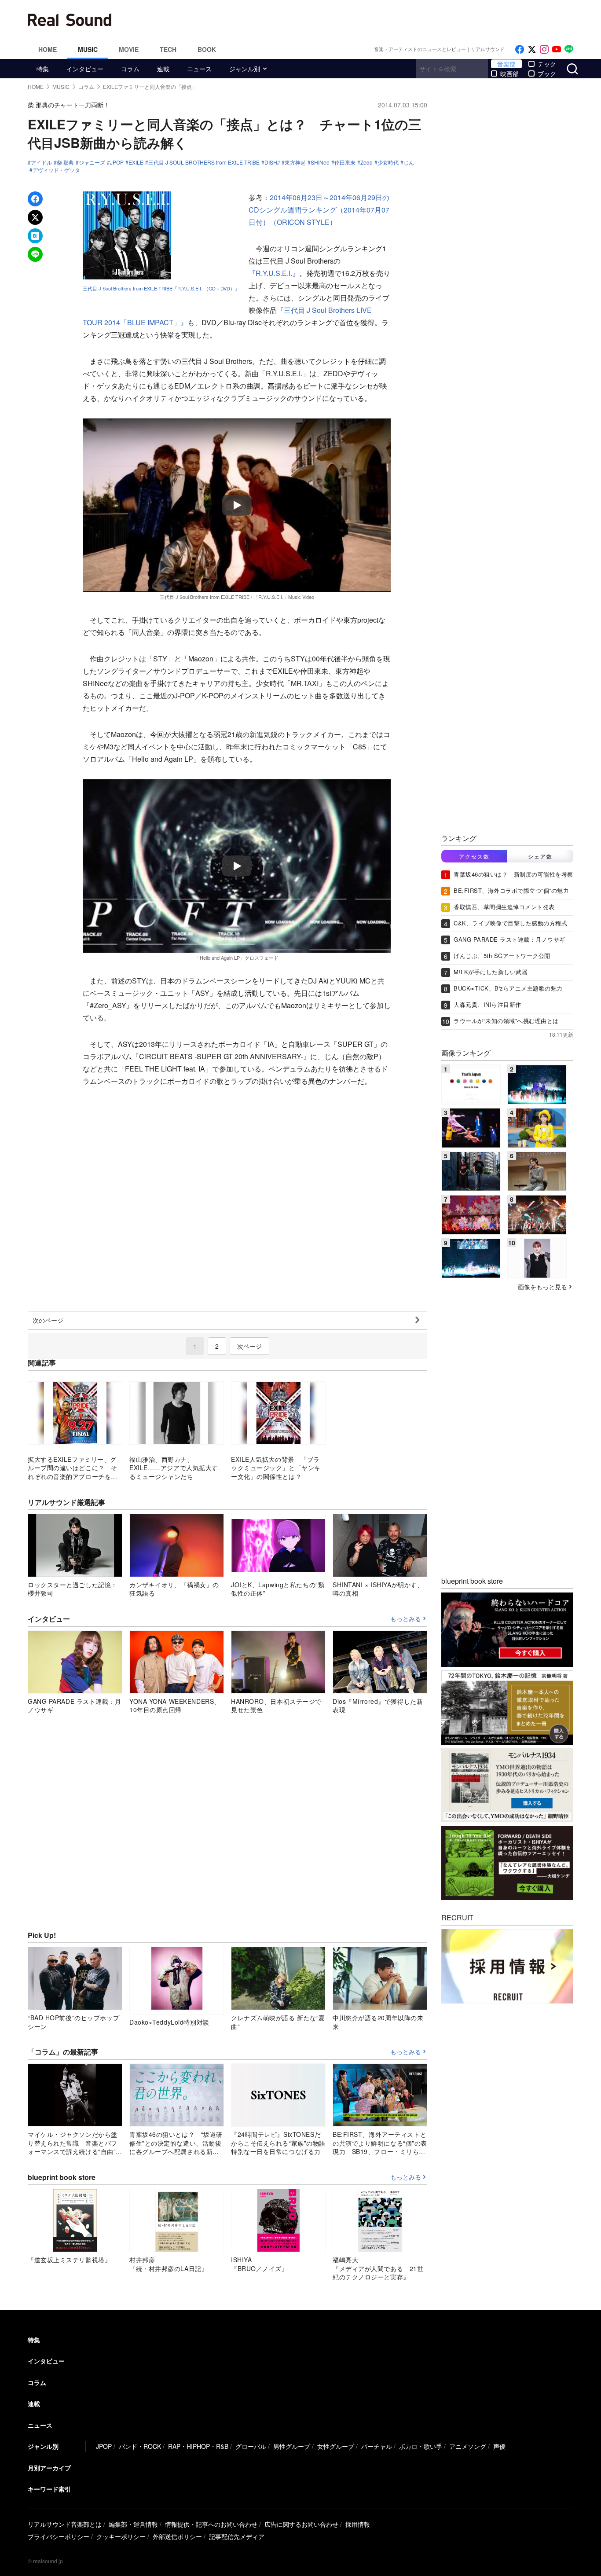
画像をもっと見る (542, 1287)
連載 (163, 68)
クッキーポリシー (121, 2536)
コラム (130, 68)
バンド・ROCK (140, 2446)
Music (88, 49)
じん (408, 162)
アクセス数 (474, 856)
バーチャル (376, 2446)
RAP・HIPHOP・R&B (198, 2446)
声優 (499, 2446)
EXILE (135, 162)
########
• _TASK INSTRUCTIONS_:
Starting with the first entry and ending with the last, reproduce the listing exactly, without its pictures.

• _TASK RESPONSE_:
画像をもっと見る (542, 1287)
連載 (163, 68)
クッキーポリシー (121, 2536)
コラム (130, 68)
バンド・ROCK (140, 2446)
Music (88, 49)
じん (408, 162)
アクセス数 (474, 856)
バーチャル (376, 2446)
RAP・HIPHOP・R&B (198, 2446)
声優 (499, 2446)
EXILE (135, 162)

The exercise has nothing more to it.